A political party, which is critical of financially dubious China’s Belt and Road Initiative has been banned by Pakistan government. Jeay Sindh Qaumi Mahaz-Arisar (JSQM-A), a party based in the southern province of Sindh highlighted Pakistan’s the country’s reliance on Beijing for political and economic support.
Pakistan’s interior ministry outlawed the JSQM-A along with two militant groups in the same province — the Sindhudesh Liberation Army (SLA) and the Sindhudesh Revolutionary Army (SRA) — citing “reasonable grounds” that the organizations have ties to terrorism.
Pakistan has been regularly banning a variety of organizations, including al-Qaeda-linked jihadi militants as well as secessionist insurgent groups. The list however has expanded since the launch of the China-Pakistan Economic Corridor, a flagship BRI project. These banned political parties include ethnic and sectarian groups from the southwestern province of Balochistan and the northern region of Gilgit Baltistan that pose threats to Chinese investment in the country. The number of outlawed groups has crossed 76- figure with the latest additions from Sindh.

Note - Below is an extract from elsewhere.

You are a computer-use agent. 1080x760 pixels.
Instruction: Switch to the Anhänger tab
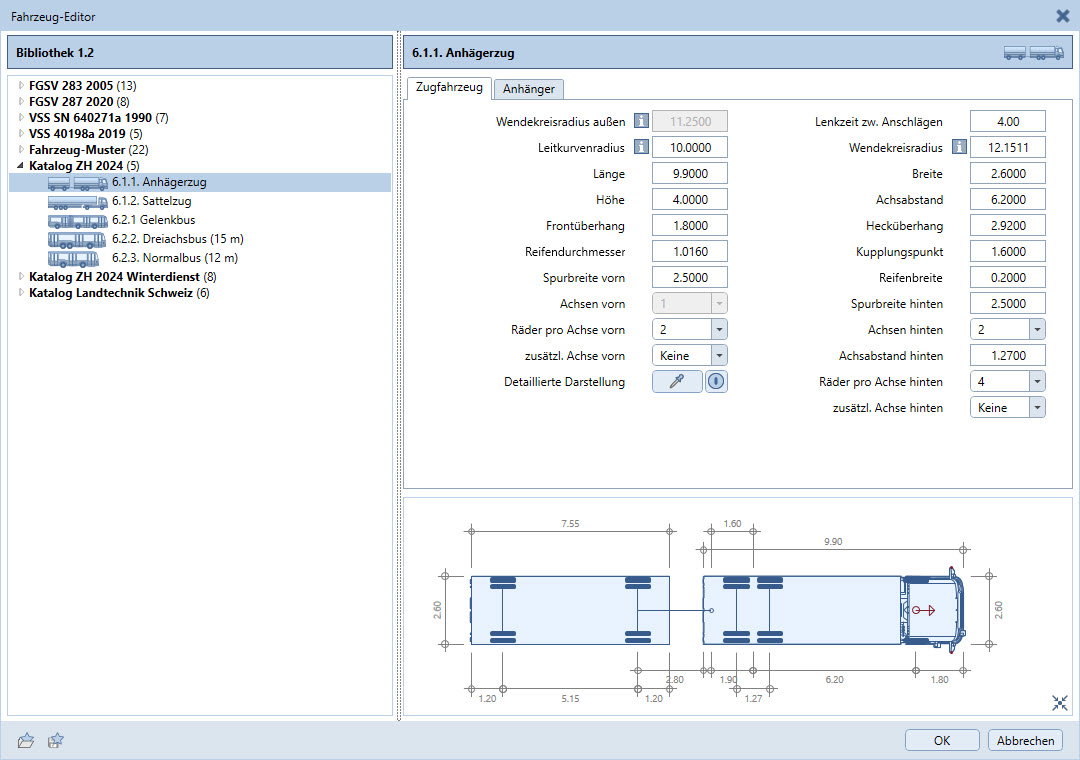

All weather allies, Pakistan and China have a decadeslong history of close political and economic ties. Beijing continues to seek to strengthen its relations with Islamabad as those with India remain tense over a border dispute and New Delhi’s own ambitions for regional and global influence.
The recent bans are related to an ongoing campaign — both peaceful and violent — against the CPEC-linked projects in Sindh that began in 2011 when China announced plans to build a new industrial city called Zulfikarabad along the lines of the Chinese city of Shenzhen. During the same time, the province’s ethnic Sindhi groups, including the JSQM-A, launched a peaceful campaign against the projects, accusing China of attempting to become a new colonial power.
When the CPEC projects were set off in Sindh in 2015, the SLA and the SRA focused their attacks on Chinese individuals, mainly using roadside improvised explosive devices. No Chinese national was killed in attacks in the province so far.